Detection metadata is small (~500 bytes/detection). 100,000 detections/day for 7 years ≈ 120 GB.

Image Lifecycle

Detection
Hot Storage (SSD) ──── 0-90 days ──── Fast access for active investigations
Warm Storage (HDD) ─── 90-365 days ── Slower access, lower cost (optional)
Deletion ───────────── After 1 year ─ Automatic cleanup

Tiered Storage (Optional)

MinIO supports tiered storage to move older objects to cheaper storage.

Tier Configuration

Tier Age Storage Type Access Speed
Hot 0-90 days SSD Fast (active investigations)
Warm 90-365 days HDD Slower (historical lookups)
Expired >365 days Deleted N/A

MinIO Lifecycle Rules

Configure via MinIO Console or mc ilm CLI:

Transition rule (Hot → Warm at 90 days): - Applies to: images/* - Transition after: 90 days - Target tier: WARM_HDD

Expiration rule (Delete at 1 year): - Applies to: images/* - Expire after: 365 days

Hardware Setup for Tiering

MinIO Server
├── /mnt/ssd (Hot tier)
│   └── Fast NVMe/SSD storage
│   └── Size: 500GB - 1TB
└── /mnt/hdd (Warm tier)
    └── Spinning disk array
    └── Size: 4TB+ (expandable)

Database Retention

Automatic Cleanup

Scheduled job (daily) removes data older than retention period:

Table Retention Cleanup Strategy
events 7 years Partition by month, drop old partitions
alerts 7 years Cascade delete with events
audit_logs 7 years Partition by month
legal_holds 7 years Never deleted; retained with events
alert_queue 7 days Delete completed/failed entries
sessions 30 days Delete expired sessions

Table Partitioning

Partition large tables by time for efficient cleanup:

events
├── events_2025_01
├── events_2025_02
├── ...
└── events_2031_12

Benefits: - Drop entire partition instead of DELETE (instant, no bloat) - Query performance (partition pruning) - Easier backups (per-partition)

Image Deletion Handling

When images expire but metadata remains:

  1. Image URLs in database become invalid
  2. UI shows "Image expired" placeholder
  3. Metadata (plate, timestamp, location) still searchable
  4. Alert history preserved with context

For active investigations, exempt specific data from automatic deletion.
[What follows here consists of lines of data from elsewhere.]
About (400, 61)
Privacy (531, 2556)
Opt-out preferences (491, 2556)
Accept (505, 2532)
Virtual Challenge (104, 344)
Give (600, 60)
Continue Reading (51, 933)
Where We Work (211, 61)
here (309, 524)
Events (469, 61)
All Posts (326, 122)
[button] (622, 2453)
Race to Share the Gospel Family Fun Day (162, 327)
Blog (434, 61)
Note: Legal holds are managed via a separate legal_holds junction table (not columns on events). This maintains WORM immutability of the detections table. See data-integrity.md for full schema and implementation details.
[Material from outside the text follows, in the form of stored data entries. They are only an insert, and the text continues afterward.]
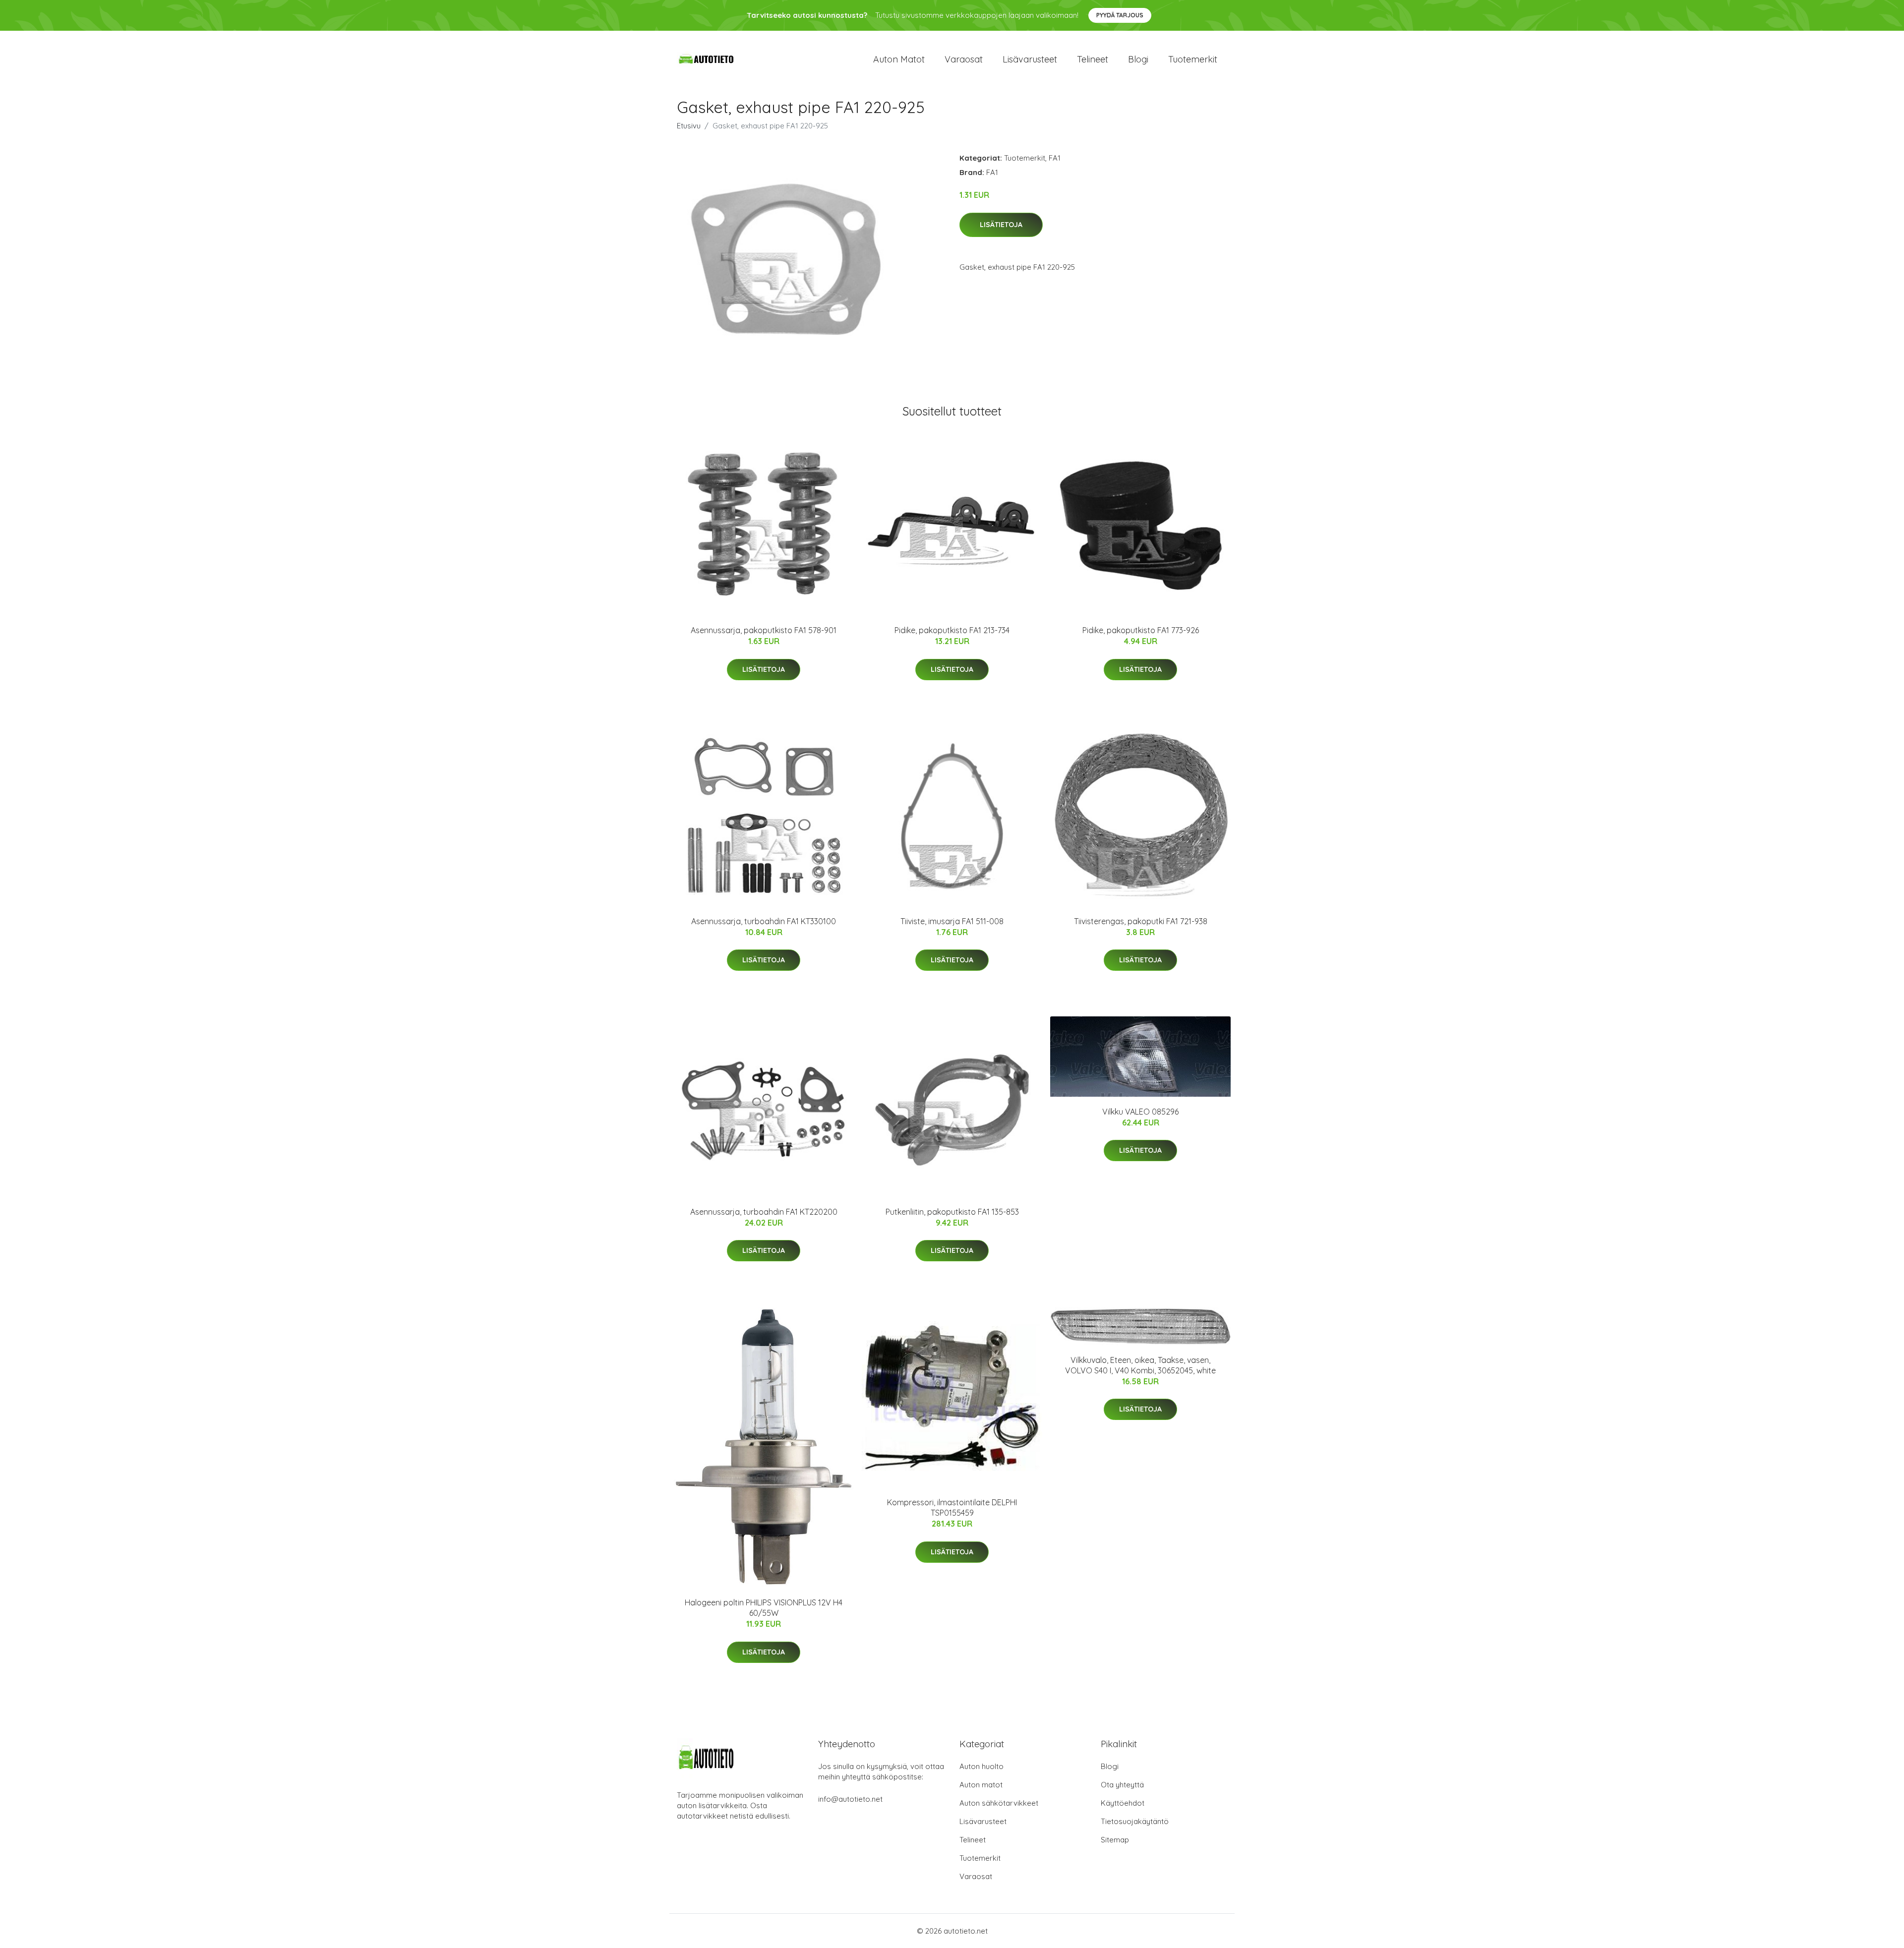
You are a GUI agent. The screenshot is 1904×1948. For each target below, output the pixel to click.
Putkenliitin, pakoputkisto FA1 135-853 (952, 1212)
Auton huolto (981, 1766)
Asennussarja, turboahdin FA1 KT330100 (763, 921)
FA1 (1055, 158)
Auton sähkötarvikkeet (998, 1803)
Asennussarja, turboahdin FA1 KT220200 (763, 1212)
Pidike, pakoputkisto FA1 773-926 (1140, 630)
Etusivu (689, 125)
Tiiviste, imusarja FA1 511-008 (952, 921)
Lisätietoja (1001, 224)
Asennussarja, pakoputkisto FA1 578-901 (763, 630)
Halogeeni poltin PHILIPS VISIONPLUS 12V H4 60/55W (763, 1607)
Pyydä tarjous (1119, 15)
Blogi (1138, 59)
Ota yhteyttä (1122, 1784)
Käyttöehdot (1122, 1803)
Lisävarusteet (1030, 59)
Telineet (1092, 59)
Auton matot (899, 59)
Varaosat (964, 59)
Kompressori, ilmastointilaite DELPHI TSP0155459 (952, 1507)
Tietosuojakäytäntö (1135, 1821)
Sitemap (1115, 1839)
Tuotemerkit (1192, 59)
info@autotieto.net (850, 1799)
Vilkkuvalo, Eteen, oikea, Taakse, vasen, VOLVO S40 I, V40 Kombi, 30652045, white (1140, 1365)
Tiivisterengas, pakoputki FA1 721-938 (1140, 921)
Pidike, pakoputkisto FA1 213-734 (952, 630)
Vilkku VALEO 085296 (1140, 1112)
Field (in legal_holds table) Purpose
case_id Investigation/case reference number
detection_id FK to protected detection
reason Description of why hold was placed
hold_until Optional explicit expiration date
released_at NULL = active hold; timestamp = released

Detections with an active legal hold (unreleased, not expired) are excluded from cleanup jobs.

Backup Strategy

Data Backup Frequency Retention
PostgreSQL Daily full, hourly incremental 30 days
MinIO (hot tier) Daily incremental 7 days
MinIO (warm tier) Weekly incremental 30 days
Collector configs On change 90 days

Configuration

Environment variables:

# Retention periods (days)
RETENTION_EVENTS_DAYS=2555          # 7 years
RETENTION_IMAGES_DAYS=365           # 1 year
RETENTION_SESSIONS_DAYS=30
RETENTION_ALERT_QUEUE_DAYS=7

# Tiering thresholds (days)
IMAGE_TIER_HOT_DAYS=90              # Move to warm after 90 days

# Cleanup schedule
CLEANUP_SCHEDULE="0 3 * * *"        # Daily at 3am

Compliance Notes

  • 7-year retention aligns with common legal discovery requirements
  • Audit logs track all access to detection data
  • Legal hold prevents accidental deletion during investigations
  • Deletion is permanent (no soft delete for storage efficiency)

  • Architecture: Alert Engine - Alert generation and notification processing
  • Architecture: Data Integrity - WORM protection and legal hold implementation
  • PRP: Image Storage PRP - MinIO bucket structure and lifecycle rules

Decision Date: 2025-12-29 Status: Approved Rationale: Balances long-term investigative needs (7-year metadata) with storage costs (1-year images)